We can help students make connections between  two different, seemingly unconnected language items, and so reinforce both items. This may have a mnemonic effect, since items not normally linked become connected in the students' minds.

 

How?

Read on...

 

Used to and the present perfect

 

These can be considered opposites in a sense because the present perfect stresses continuity, whereas used to stresses discontinuity. The structures can be represented by symbols as follows:

I’ve always played: (continuing)

I’ve never played: (no symbol)

I used to play:  + - (Positive then negative, an activity has been discontinued)

I didn’t use to play: - +  (Negative then positive, an activity has started)

Supplied information
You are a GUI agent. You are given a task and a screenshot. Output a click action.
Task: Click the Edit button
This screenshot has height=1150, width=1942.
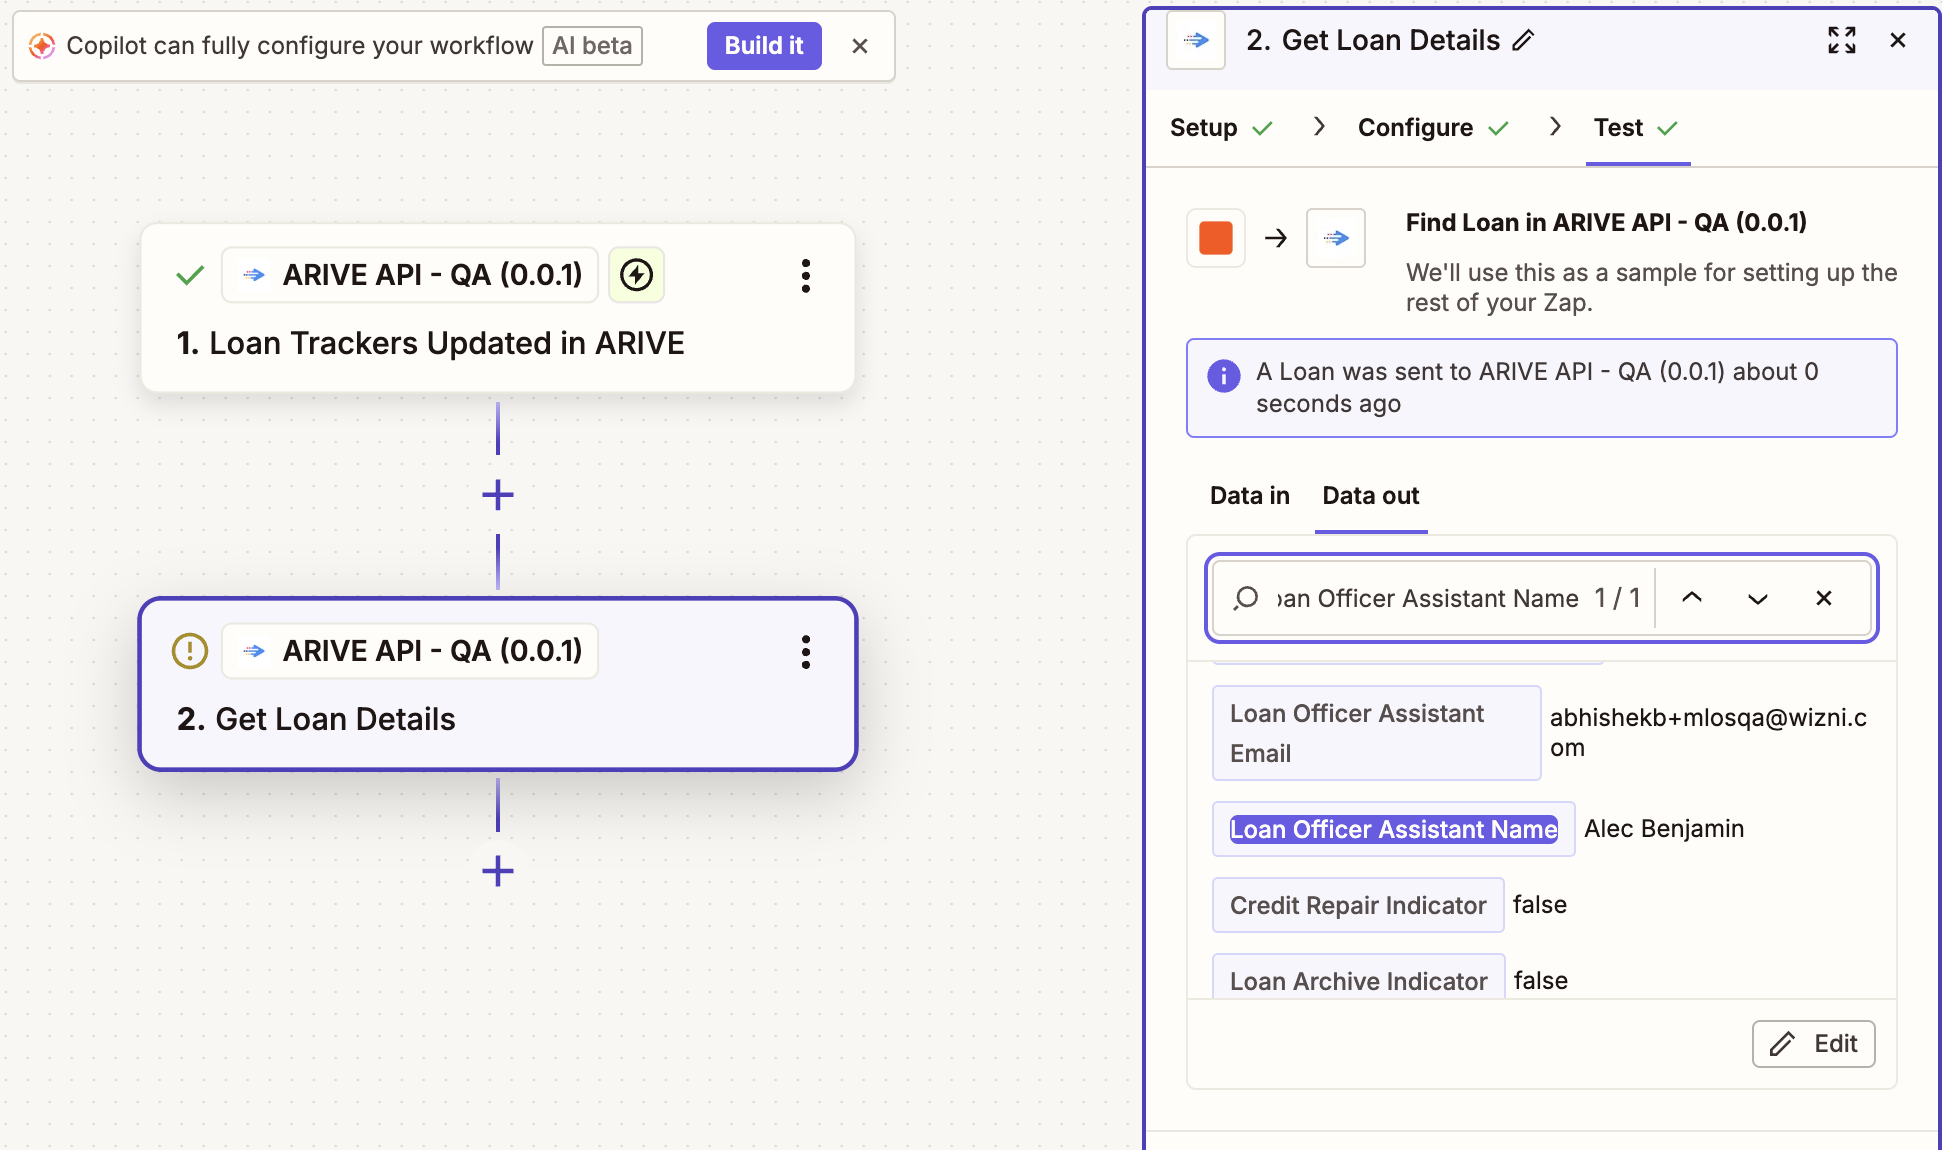(x=1812, y=1044)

Given instruction 1
Retype the stretch of the extract on used to and the present perfect from "These can be" through "played: (no symbol)".
Given instruction 2
Decide whether each statement agrees with the extract on used to and the present perfect. Answer yes or no and quote the words that decide it.
(a) The present perfect stresses continuity.
(b) "I didn't use to play" stands for an activity that has been discontinued.
(c) "I've never played" is shown with a minus sign.
The material has no role here.

Problem solution 1
These can be considered opposites in a sense because the present perfect stresses continuity, whereas used to stresses discontinuity. The structures can be represented by symbols as follows:

I’ve always played: (continuing)

I’ve never played: (no symbol)

Problem solution 2
(a) Yes: "the present perfect stresses continuity"
(b) No: "Negative then positive, an activity has started"
(c) No: "I’ve never played: (no symbol)"